The S&P 500 just flashed a 'buy' signal that could mean an oversold rally is on the horizon, Fairlead Strategies' Katie Stockton says

A trader works during the Fed rate announcement on the floor at the New York Stock Exchange (NYSE) in New York, U.S., March 20, 2019.Reuters/Brendan McDermid

  • The S&P 500 just flashed a technical “buy” signal, according to Katie Stockton of Fairlead Strategies.

  • The positive move in the S&P 500’s MACD indicator suggests an oversold rally could materialize. 

  • “This reflects significant improvement in short-term momentum despite the day-to-day volatility that we have been suffering through.”

The S&P 500 could be on the verge of an oversold rally following a technical “buy” signal, according to Katie Stockton of Fairlead Strategies.

The buy signal, which is based on  the moving average convergence divergence indicator, or MACD, represents the first buy signal since mid-March for the S&P 500, and ends the “sell” signal that flashed in early April. Both of those prior signals worked well for short-term traders, with the S&P 500 jumping as much as 8% after the mid-March buy signal, and the S&P 500 falling as much as 13% since the April sell signal.

The MACD is a trend-following momentum indicator that technical analysts use to show the relationship between two moving averages of a security’s price. A signal line is plotted, which can function as a buy and sell signal. Stockton uses MACD to capture momentum and trend across multiple timeframes. The indicator appeals to her because it’s very black and white, generating either a buy, or a sell.

Combined with a recent DeMARK counter trend signal, Stockton said the recent MACD buy signal could drive an oversold rally in the S&P 500 to 4,200, which represents potential upside of about 6% from current levels.

But the recent buy signal isn’t an all clear for traders to jump back into stocks, according to Stockton. Nor is there a clear signal for investors to use an oversold bounce as an opportunity to start shorting stocks. “Our review of the constituents of the S&P 500 yielded few high-conviction setups, long or short,” Stockton said.

Essentially, stocks are in a no-mans land environment as a lot of technical damage has been done where it’s hard to go long, but stocks are also down so much that shorting them now might not offer a good entry point for traders.
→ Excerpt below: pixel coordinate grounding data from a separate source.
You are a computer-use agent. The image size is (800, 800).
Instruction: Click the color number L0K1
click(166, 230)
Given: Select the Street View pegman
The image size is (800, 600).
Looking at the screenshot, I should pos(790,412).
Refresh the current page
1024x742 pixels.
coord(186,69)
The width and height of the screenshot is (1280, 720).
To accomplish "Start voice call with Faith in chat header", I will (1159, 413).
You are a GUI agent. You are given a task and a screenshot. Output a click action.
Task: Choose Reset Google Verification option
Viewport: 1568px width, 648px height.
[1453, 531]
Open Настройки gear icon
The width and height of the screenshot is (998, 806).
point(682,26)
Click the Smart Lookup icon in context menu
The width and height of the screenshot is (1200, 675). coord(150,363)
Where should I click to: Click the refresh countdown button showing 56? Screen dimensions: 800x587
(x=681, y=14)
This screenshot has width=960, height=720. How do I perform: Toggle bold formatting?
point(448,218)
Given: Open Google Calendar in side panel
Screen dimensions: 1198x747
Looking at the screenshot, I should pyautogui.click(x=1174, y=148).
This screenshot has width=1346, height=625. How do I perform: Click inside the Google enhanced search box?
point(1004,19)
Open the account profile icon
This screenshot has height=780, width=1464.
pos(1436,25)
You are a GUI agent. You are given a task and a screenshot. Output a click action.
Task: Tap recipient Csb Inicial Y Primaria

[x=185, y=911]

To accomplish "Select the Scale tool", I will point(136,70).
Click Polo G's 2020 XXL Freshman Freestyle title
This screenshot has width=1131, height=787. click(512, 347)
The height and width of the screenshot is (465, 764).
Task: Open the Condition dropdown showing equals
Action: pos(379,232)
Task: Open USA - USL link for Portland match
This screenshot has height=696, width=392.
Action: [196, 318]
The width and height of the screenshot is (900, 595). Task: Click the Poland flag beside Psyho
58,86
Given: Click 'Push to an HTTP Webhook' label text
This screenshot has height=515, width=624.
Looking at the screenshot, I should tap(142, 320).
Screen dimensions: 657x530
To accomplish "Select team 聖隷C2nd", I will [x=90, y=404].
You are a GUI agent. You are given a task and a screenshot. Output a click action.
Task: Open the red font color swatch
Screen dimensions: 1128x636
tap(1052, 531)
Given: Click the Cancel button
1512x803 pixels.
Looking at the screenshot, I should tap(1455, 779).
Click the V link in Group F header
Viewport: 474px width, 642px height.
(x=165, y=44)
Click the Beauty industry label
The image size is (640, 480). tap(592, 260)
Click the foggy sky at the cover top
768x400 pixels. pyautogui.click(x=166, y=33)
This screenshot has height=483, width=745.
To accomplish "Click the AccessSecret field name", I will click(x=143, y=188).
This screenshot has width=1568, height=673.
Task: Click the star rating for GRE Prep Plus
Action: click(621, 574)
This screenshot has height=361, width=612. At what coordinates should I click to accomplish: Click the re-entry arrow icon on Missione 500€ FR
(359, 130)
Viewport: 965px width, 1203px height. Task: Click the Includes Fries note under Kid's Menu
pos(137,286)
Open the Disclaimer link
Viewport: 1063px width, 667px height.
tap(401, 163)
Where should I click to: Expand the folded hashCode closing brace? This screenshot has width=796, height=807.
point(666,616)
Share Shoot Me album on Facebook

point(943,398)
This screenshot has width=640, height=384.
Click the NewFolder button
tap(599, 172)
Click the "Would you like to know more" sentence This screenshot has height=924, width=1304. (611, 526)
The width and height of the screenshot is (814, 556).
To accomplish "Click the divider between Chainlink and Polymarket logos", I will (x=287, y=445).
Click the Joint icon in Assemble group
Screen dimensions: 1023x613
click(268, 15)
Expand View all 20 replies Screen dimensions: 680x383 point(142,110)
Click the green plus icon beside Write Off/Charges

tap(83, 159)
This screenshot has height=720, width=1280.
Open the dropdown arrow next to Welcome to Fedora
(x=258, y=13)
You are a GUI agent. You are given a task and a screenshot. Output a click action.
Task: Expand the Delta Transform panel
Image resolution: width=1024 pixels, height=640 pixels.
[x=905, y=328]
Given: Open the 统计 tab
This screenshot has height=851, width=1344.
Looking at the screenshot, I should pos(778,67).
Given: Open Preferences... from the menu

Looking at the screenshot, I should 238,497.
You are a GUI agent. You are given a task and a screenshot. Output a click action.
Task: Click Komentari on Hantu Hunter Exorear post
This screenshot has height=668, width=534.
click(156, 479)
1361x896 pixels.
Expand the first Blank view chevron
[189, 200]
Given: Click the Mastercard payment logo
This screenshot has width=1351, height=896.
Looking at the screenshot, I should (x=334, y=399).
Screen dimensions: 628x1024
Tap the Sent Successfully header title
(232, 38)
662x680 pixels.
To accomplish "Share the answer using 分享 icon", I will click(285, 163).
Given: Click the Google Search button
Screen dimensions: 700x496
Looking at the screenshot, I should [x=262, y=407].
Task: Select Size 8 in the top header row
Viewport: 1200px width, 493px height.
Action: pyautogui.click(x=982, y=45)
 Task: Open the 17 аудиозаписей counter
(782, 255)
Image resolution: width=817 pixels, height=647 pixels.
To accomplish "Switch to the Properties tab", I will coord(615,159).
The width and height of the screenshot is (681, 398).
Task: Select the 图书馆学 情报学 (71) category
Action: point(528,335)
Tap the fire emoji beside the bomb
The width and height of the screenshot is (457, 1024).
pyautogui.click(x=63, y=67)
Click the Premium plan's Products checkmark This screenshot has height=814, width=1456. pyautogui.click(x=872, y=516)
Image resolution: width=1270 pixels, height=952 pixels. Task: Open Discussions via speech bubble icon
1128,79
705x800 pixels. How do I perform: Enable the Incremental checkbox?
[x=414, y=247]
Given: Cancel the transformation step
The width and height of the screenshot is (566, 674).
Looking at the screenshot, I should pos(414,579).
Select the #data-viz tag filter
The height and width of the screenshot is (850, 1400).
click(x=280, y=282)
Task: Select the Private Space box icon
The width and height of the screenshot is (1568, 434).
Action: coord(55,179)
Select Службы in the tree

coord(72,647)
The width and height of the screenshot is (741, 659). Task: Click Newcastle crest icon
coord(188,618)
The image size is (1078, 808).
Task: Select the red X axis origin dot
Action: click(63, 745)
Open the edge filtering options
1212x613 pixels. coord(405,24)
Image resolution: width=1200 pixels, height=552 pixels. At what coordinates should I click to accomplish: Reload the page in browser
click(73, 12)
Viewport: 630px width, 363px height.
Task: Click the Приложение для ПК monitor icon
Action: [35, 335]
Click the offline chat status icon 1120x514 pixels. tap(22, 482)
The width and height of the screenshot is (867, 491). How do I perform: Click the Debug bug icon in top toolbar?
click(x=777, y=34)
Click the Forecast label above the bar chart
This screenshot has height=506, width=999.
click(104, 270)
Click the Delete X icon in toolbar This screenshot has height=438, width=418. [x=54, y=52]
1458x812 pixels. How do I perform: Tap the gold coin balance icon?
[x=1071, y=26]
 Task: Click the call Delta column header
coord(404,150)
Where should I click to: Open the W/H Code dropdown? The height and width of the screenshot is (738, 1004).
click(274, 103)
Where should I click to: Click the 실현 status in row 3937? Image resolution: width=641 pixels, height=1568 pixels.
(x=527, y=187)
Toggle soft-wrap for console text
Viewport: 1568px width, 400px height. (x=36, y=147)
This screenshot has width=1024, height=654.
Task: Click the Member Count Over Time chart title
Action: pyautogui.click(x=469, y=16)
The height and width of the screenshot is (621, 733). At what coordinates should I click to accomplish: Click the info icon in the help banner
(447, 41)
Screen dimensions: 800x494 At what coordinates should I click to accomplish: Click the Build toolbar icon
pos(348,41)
“We are not keen on adding counter-trend long exposure without additional support discovery, and most stocks are too oversold for us to feel like we have a good entry for short selling,” Stockton said.

To get long, traders would at the very least like to see a series of higher lows in the S&P 500, combined with resistance at 4,200 decisively turning into support. But until that happens, heightened volatility in the market is likely to remain.